Fig. 2 Foot from Ukraine. This 48-year-old man with type 2 diabetes of 12 years' duration trod on a nail and developed severe infection with wet gangrene of the right 5th toe. He had a longstanding neuropathic ulcer of the left foot.
Fig. 1 Foot from the UK. This 85-year-old man with type 2 diabetes of 8 years' duration received regular dressings of his ulcerated ischaemic foot for 9 months, but was not referred until extensive gangrene had developed.
Fig. 3 Foot from Sudan. This 80-year-old lady with type 2 diabetes of 15 years' duration and neuropathic feet sustained a puncture wound through the thin sole of her sandal. She did not seek advice and developed profound sepsis.
These pictures show authentic diabetic feet from five continents of the world. Foot catastrophes such as these, as Elliott Joslin pointed out, do not strike like lightning out of heaven, but are too often due to ignorance and apathy, which prevent patients from detecting problems early and seeking treatment, and which prevent health-care professionals from organizing rapid and effective care. In nearly every case there are warning signs which, if acted upon, could prevent tragedy. However, because of local barriers to effective care, patients often do not receive help in time to save their feet.
Diabetic patients in the real world are often perceived as the poor relations, the 'lepers of our time'. Indeed, diabetic foot patients have more in common with lepers than just neuropathy: in many quarters they are regarded with disgust and antipathy as dirty, smelly, 'unclean', socially unacceptable feet belonging to patients who take up hospital beds for unacceptably long periods of time.

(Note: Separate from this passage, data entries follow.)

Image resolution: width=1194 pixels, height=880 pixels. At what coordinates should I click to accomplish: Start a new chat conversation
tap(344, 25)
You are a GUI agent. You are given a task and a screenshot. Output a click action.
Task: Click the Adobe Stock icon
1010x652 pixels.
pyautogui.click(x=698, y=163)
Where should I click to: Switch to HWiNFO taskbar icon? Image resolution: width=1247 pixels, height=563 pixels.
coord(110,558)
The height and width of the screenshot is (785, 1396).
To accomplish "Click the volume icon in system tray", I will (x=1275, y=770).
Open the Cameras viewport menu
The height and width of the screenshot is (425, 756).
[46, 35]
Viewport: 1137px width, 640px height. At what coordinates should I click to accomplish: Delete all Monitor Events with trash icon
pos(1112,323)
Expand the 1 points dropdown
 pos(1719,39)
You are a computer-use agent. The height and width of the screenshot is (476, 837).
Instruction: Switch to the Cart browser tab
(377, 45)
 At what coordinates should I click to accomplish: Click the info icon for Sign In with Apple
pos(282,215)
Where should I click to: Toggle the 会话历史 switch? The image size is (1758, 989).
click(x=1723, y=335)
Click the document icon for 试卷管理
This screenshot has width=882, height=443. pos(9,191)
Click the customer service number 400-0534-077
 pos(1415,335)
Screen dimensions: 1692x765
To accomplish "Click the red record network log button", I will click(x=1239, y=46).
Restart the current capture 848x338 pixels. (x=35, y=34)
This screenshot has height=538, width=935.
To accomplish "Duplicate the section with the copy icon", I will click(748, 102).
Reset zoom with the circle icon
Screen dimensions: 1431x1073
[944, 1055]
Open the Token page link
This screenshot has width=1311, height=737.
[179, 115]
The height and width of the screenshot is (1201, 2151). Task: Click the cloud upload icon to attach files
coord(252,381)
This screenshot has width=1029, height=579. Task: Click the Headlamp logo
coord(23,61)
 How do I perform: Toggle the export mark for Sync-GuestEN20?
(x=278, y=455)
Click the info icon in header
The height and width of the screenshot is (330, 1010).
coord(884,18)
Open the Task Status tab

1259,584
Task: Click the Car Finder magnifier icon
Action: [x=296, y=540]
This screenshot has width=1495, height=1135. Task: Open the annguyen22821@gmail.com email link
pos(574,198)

Equally, diabetic foot patients may be regarded by inexperienced staff as 'feckless' patients, who fail to look after themselves and are directly responsible for their problems. Health-care systems are 'symptom-led' and thus fail to respond to the needs of the diabetic foot patient, who usually has neuropathy, numb feet and no complaints.
In addition, diabetic foot problems are frequently underestimated. Just as there is no such entity as 'mild' diabetes, there is no such thing as a 'trivial' lesion of the diabetic foot.
Sadly, there are many areas of the world where people with diabetes are unable to obtain good foot care, or where the provision of such care is dependent upon the patient being able to pay for it. A recent tragic case involved a diabetic man with indolent neuropathic ulceration, who amputated his own leg (using a railway line and a passing train) because he could not pay for medical care.
However, amputations are not inevitable. The aim of this book is to help readers to achieve good care for patients with diabetic foot problems and so avoid preventable amputations. Progression down the road to amputation is not inevitable and relentless. Patients can be rescued.